→ **TASK STATEMENT**: Every record needs to come back as written, except for the pictures.

>>>

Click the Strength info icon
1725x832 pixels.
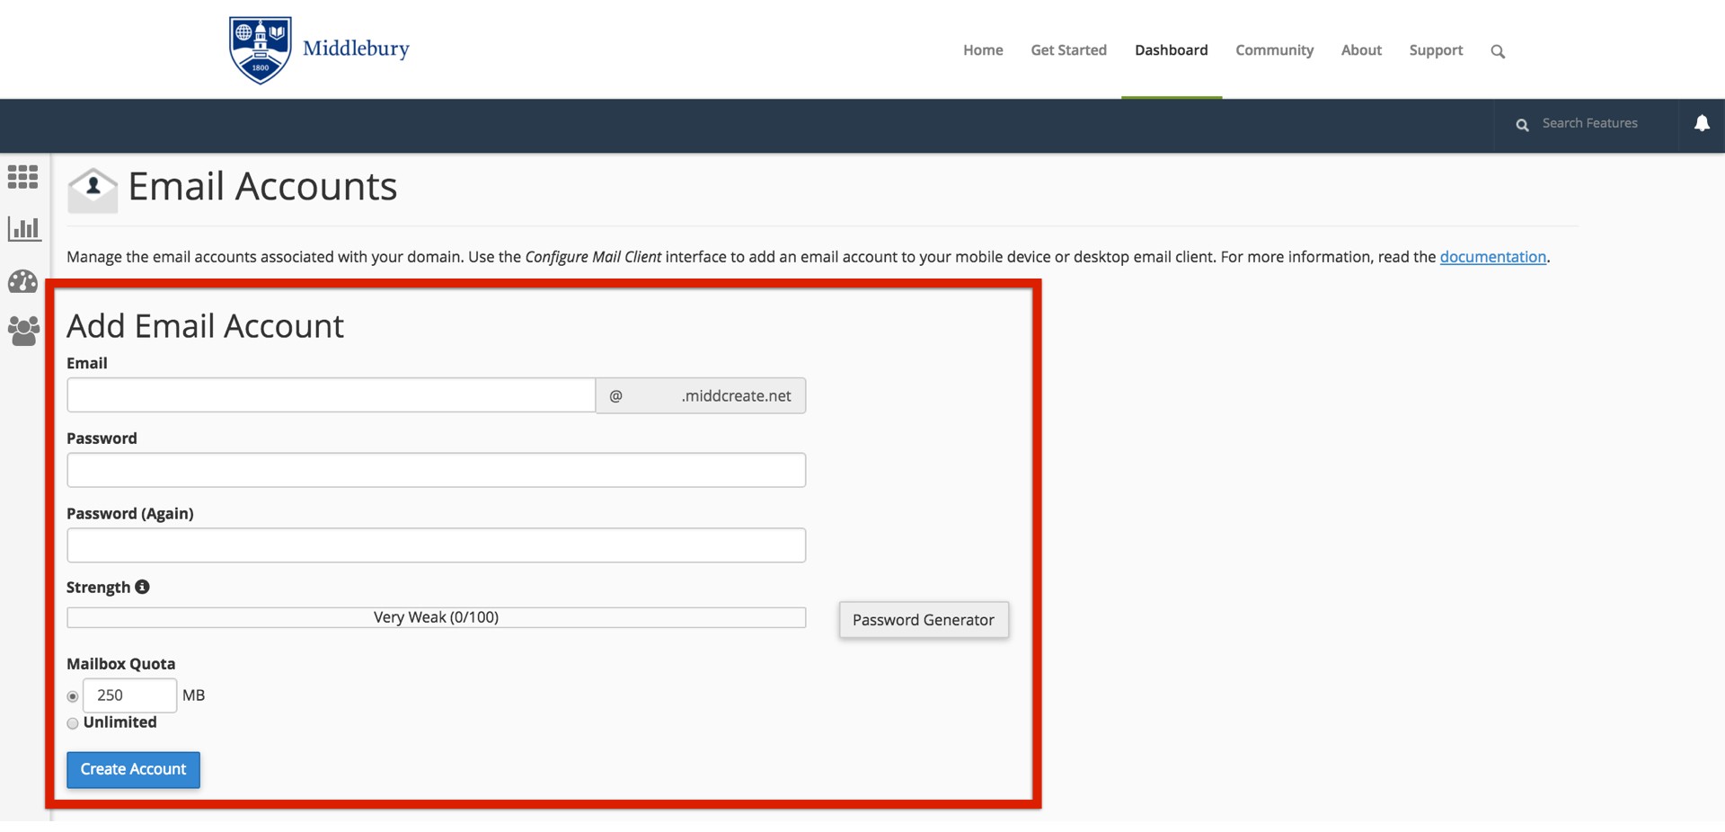pyautogui.click(x=142, y=587)
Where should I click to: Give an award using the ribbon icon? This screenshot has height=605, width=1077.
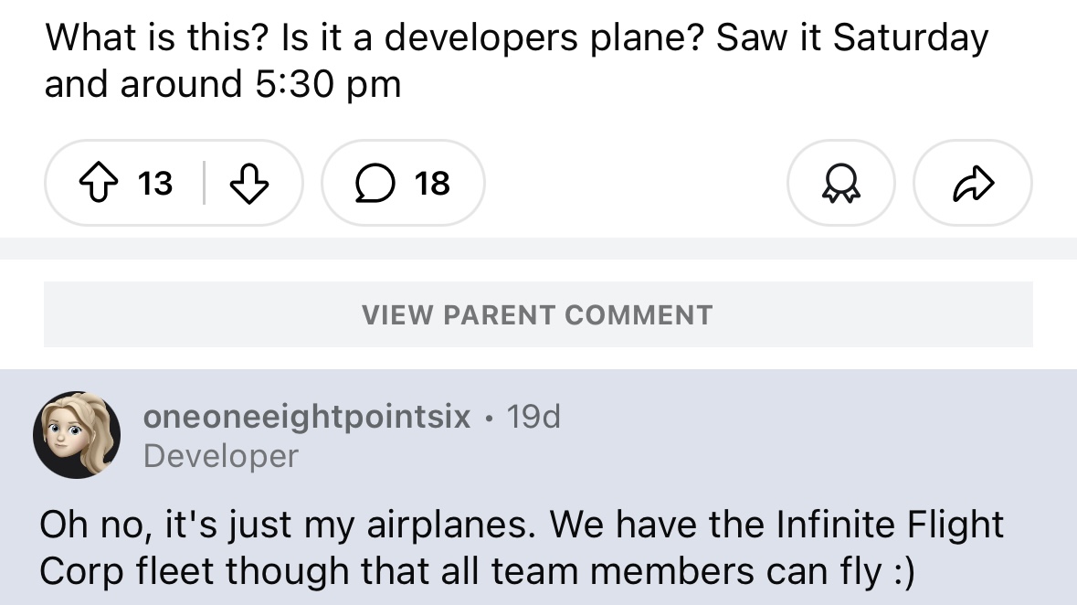click(840, 184)
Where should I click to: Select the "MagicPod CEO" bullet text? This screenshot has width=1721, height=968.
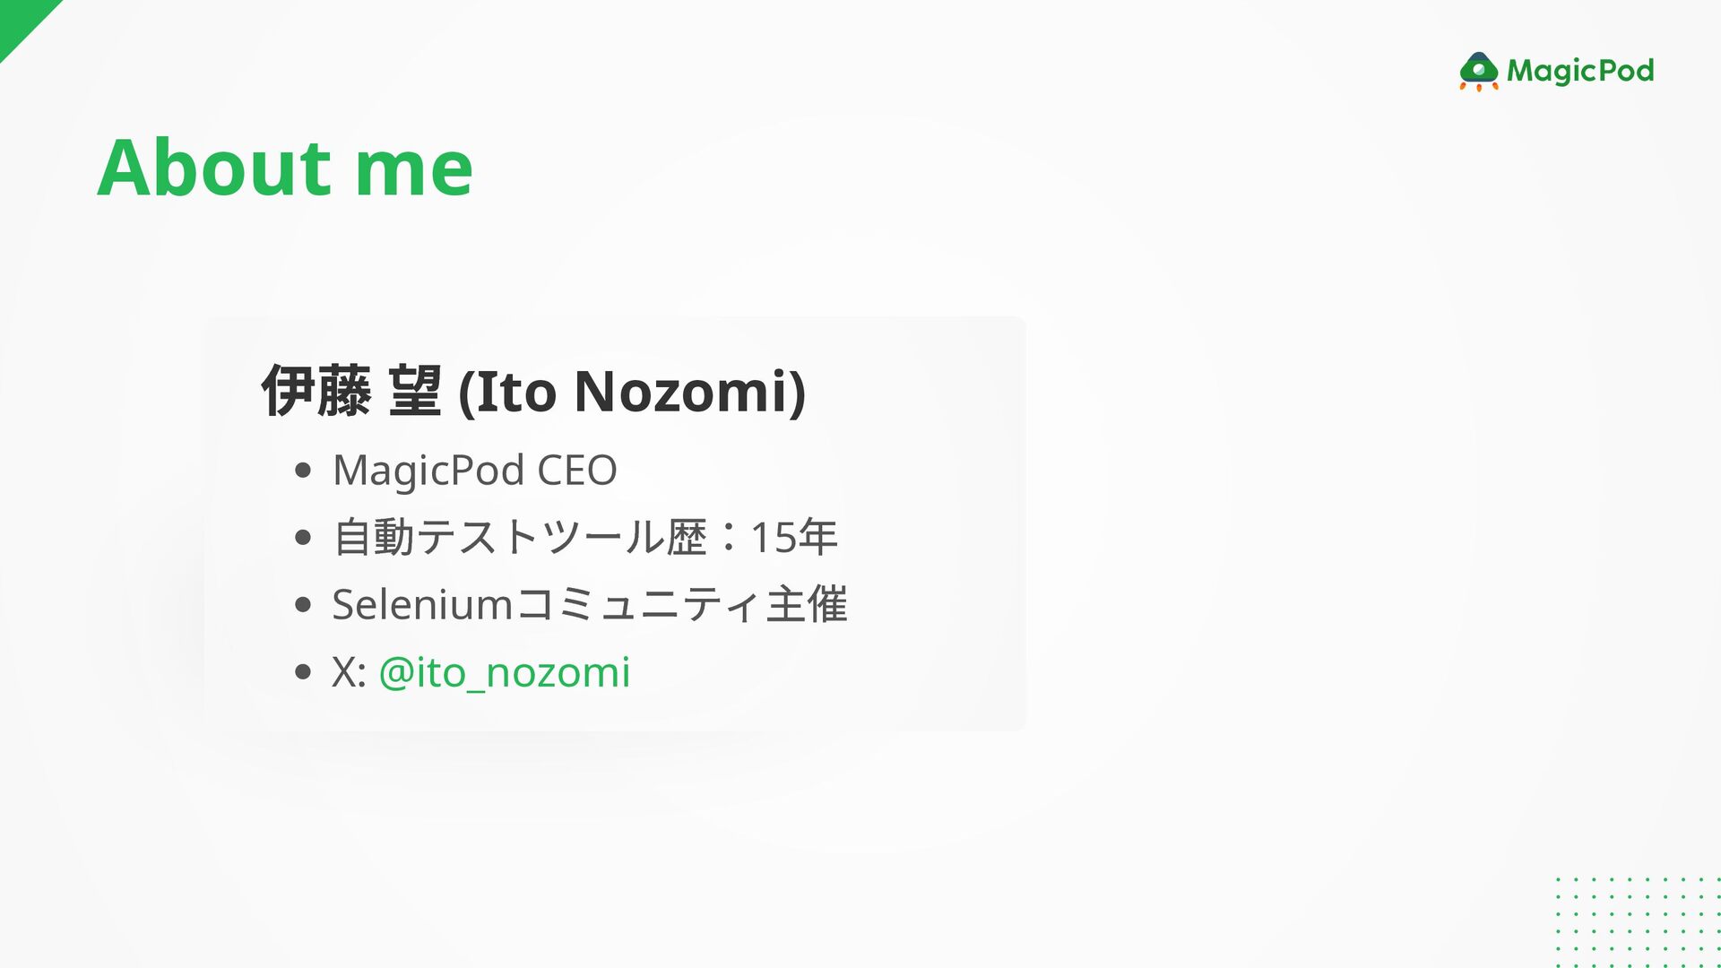tap(474, 470)
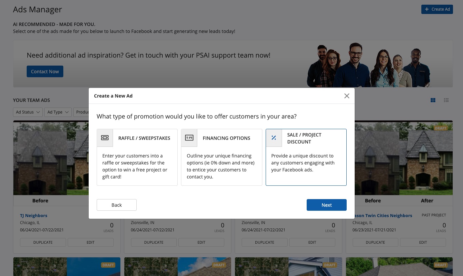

<<<

→ **TASK SOLUTION**:
Click the Strength info icon
1725x832 pixels.
pyautogui.click(x=142, y=587)
Where should I click to: Give an award using the ribbon icon? This screenshot has height=605, width=1077.
click(840, 184)
Where should I click to: Select the "MagicPod CEO" bullet text? This screenshot has width=1721, height=968.
tap(474, 470)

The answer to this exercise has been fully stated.